How To Stop Your Legs  From Sinking

The  Ultimate Guide To Balance & Alignment In Freestyle Swimming

Fixing Your Sinking Leg Problems

Root Cause 3: 

Lifting Your Head to Breathe

 

You have the best chance of keeping your hips and legs up on the surface when your head is down in the water. The moment you introduce the breath, the chance of your hips dropping increases. 

You can have the perfect head position through your stroke cycle. But if you lift or over rotate your head when you turn for your breath, your legs will drop. 

The lifting of your head to breathe is a chicken and egg situation. Dropped hips will cause you to lift your head and lifting your head will cause your hips to drop. 

The lifting of your head to breathe is a chicken and egg situation. Dropped hips will cause you to lift your head and lifting your head will cause your hips to drop. 

As we talked about in the previous section, when your eyes look downwards your mouth sits at the same level as your forehead. So to get your breath your head doesn’t need to lift for your mouth to clear the water. And as a result your hips stay in alignment. 

But, your sunken hips will pull your mouth deeper in the water. + of your head causes your hips to drop further which will cause you to lift your head even higher. It can become a vicious cycle! 

Here’s a video I did  with Dave Erickson from Endurance Hour a few years ago that explains it. Try to not to laugh while I almost drown 🙂 

 

Why It Happens

There are two common reasons why you’re lifting your head for the breath. 

{1} Your Hips & Feet are Too Low 

  • It’s caused by your dropped hips and legs. They’re pulling your mouth down deeper than your forehead so to take in a good breath you have to lift your head. 

{2} You’re Still Lifting Your Head

  • If your hips are in a good position and you’re still lifting your head, your primitive brain is to blame. You lift your head because you lack the confidence to keep your mouth close to the surface of the water. Your primitive brain and it’s survival instinct says; 

 “Dude, you’ll breathe in water if you’re this close, we need to get way away from here to get in a good breath” 

If you don’t feel like you can get a good enough breath in without choking, you will lift your head high. High enough to a point where your primitive brain is comfortable no water will go  in along with the air.  The higher you lift, the bigger the hip drop effect will be. 

How to Fix it:

First determine which is the likely cause for lifting your head. A video analysis will help you work out if the root cause is because your hips are low due to one of the 15 root causes. 

If it’s a confidence problem with keeping your mouth close to the water here’s what you can do. 

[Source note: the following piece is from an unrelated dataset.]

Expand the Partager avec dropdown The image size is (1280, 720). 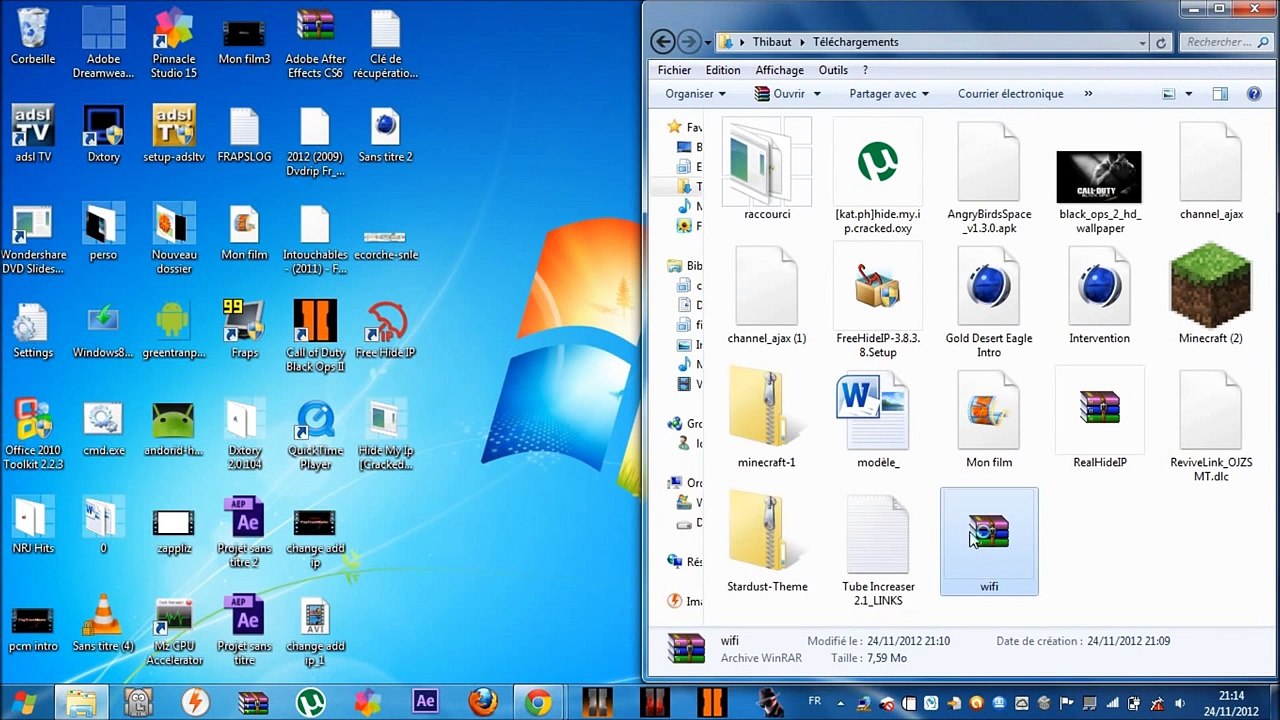click(889, 94)
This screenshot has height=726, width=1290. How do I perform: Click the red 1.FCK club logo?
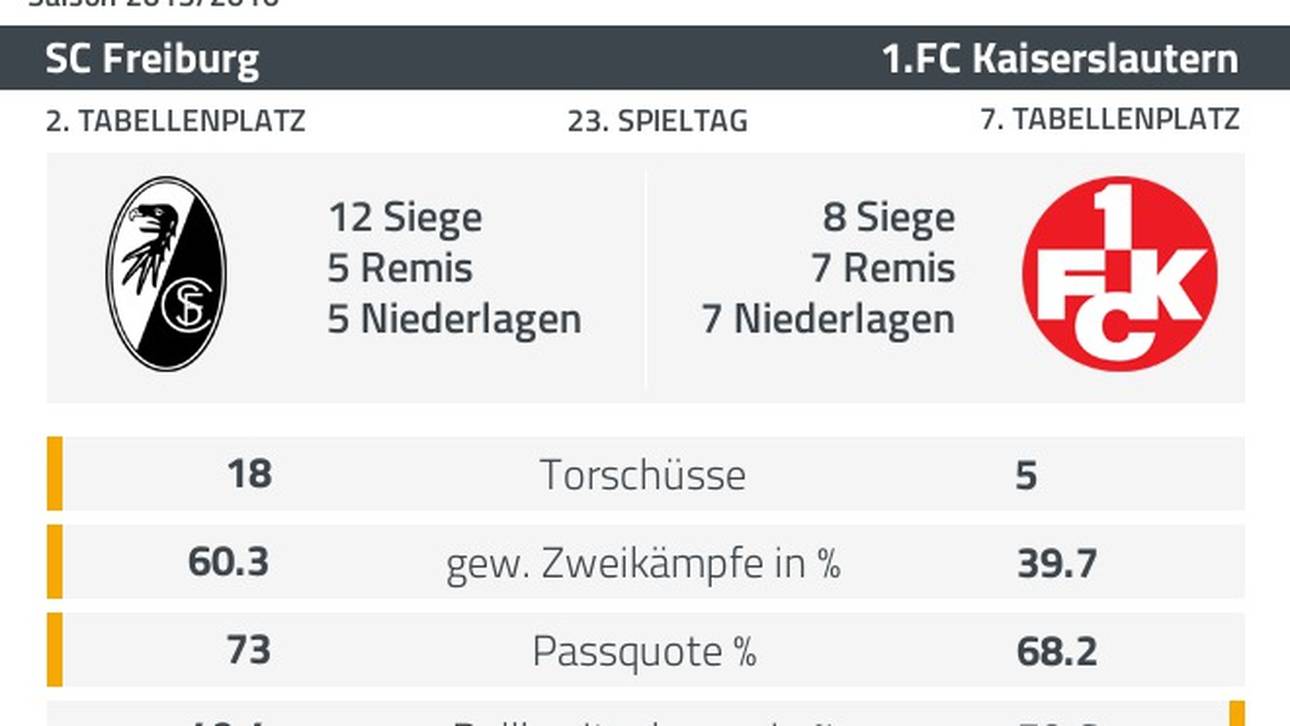point(1119,274)
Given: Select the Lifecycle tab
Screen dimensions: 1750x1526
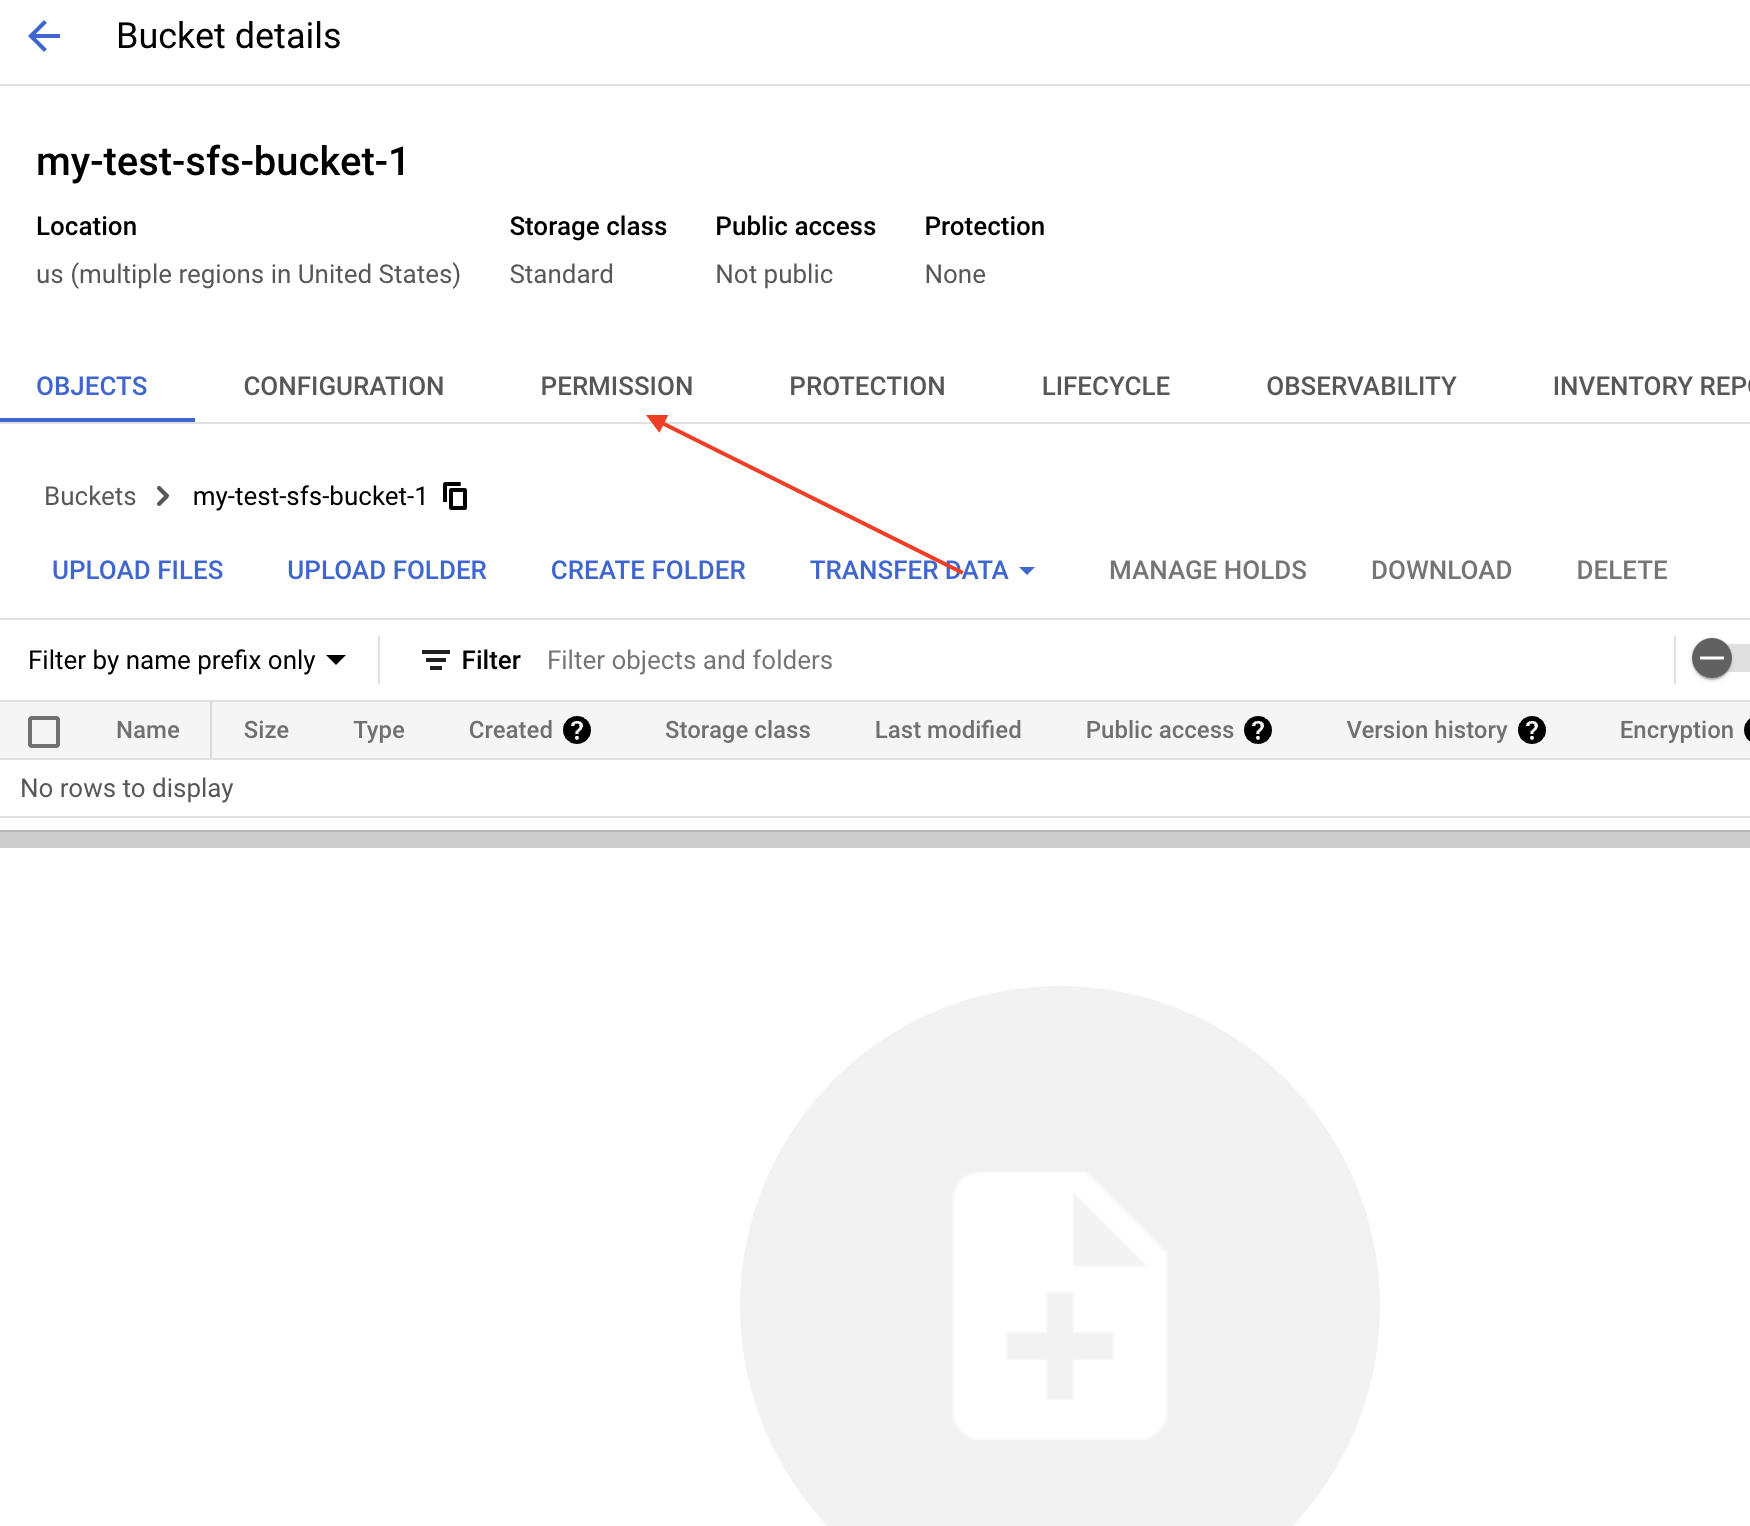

{1} Practice Crocodile Breathing

Getting water in your mouth is an unavoidable fact of swimming. You’re surrounded by the stuff. It’s pretty much impossible not to take in some water at some point. Crocodile breathing helps you to combat your fear reflex. It will help get you comfortable breathing when you have water in your mouth. 

{1} Find a spot in the pool that you can stand comfortably. 

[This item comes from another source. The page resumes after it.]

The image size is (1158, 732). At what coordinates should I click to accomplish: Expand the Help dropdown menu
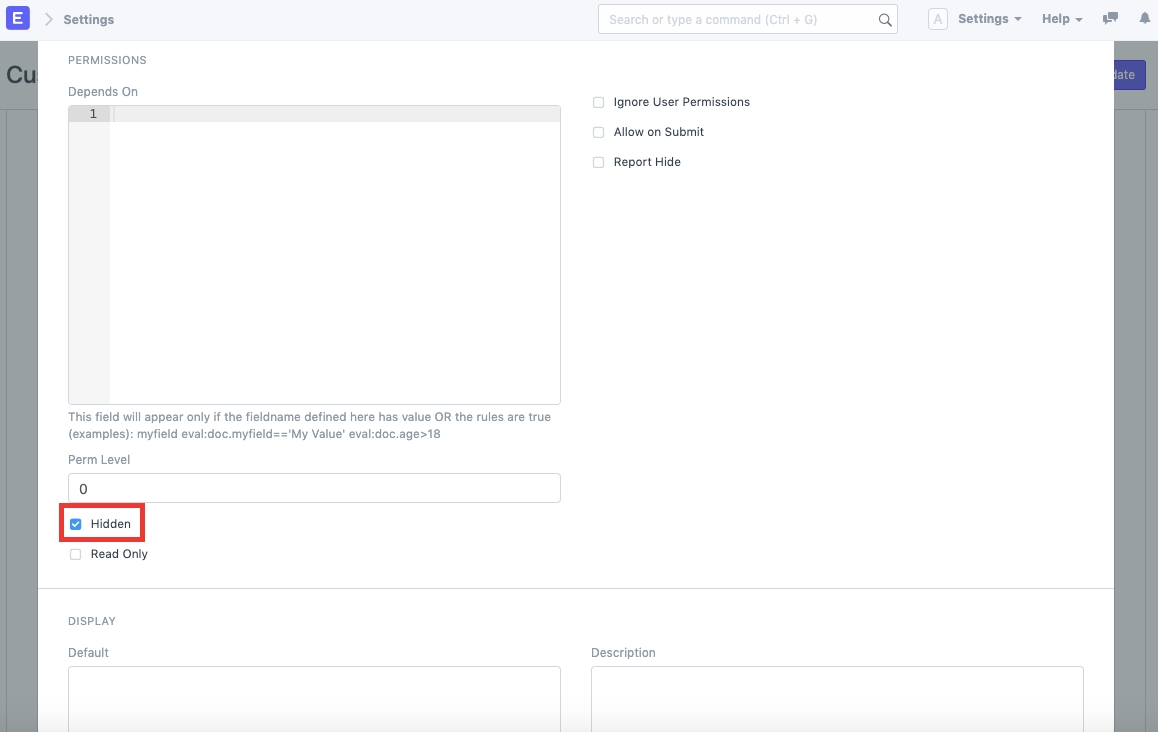[x=1061, y=19]
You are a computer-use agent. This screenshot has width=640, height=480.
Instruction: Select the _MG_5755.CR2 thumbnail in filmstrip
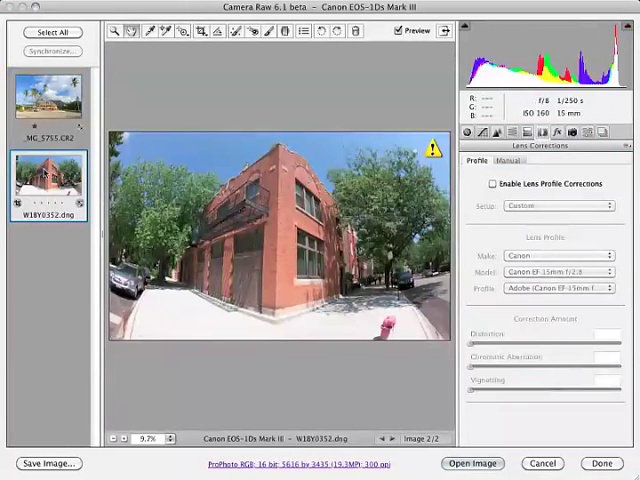pyautogui.click(x=48, y=98)
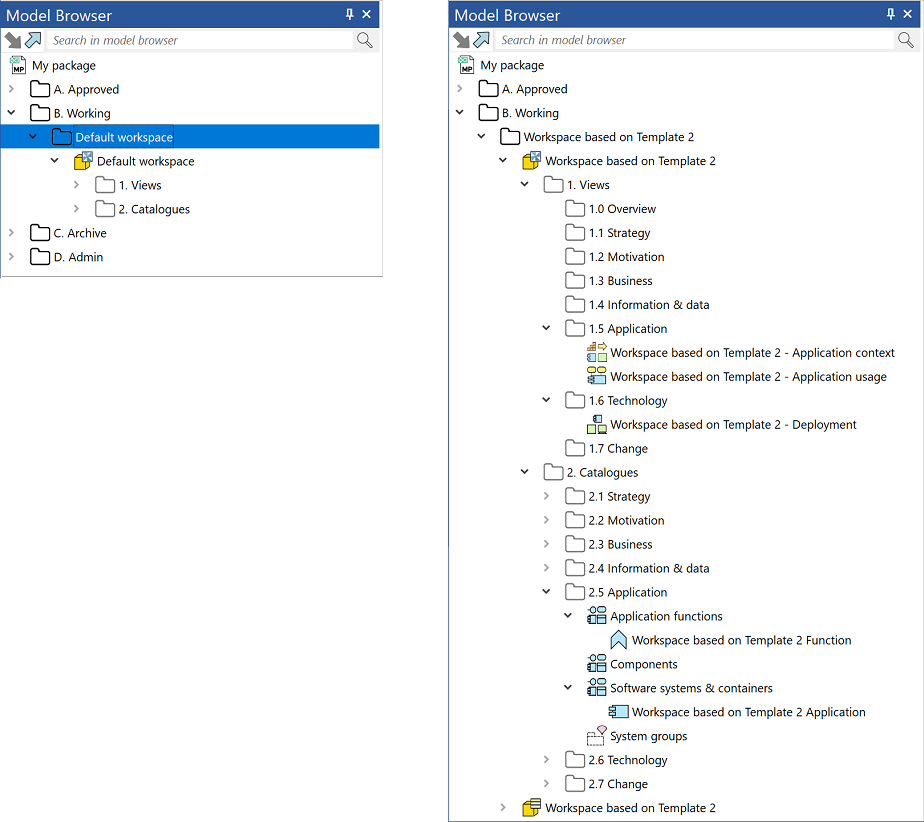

{2} Slowly lower your head into the water so half of your mouth is below the surface of the water and half of it is above the surface

{3} Practice breathing “over the top of the water” in your mouth. Slowly get comfortable breathing when you have water in your mouth. 

 

 

{2} Progress To Side Crocodile Breaths 

{1} Find a spot in the pool that you can stand comfortably. 

{2} Rotate your head as if you were getting into the side breath position you would liket to hit when you swim freestyle. 

{3} Slowly lower your head into the water so one eye, one ear and half of your mouth is below the surface of the water and half of your face is above the surface. 

{4} Practice breathing “over the top of the water” in your mouth. Slowly get comfortable breathing when you have water in your mouth. 

 

{3} Move To The Side Kick Drill 

Each of these drills will help you get confident keeping your mouth close to the surface when you take a breath. 

Growing this confidence usually takes time. Your primitive brain is taking care of your survival by making sure you don’t breathe in water. So fixing it is often not as simple as flipping a switch or doing these drills once. You’ll literally need to rewire your brain to be ok with the risky breath position. 

Children pick it up faster because their primitive brain hasn’t been active for as long as yours.  At the end of the day, the more you repeat it the more comfortable you will become.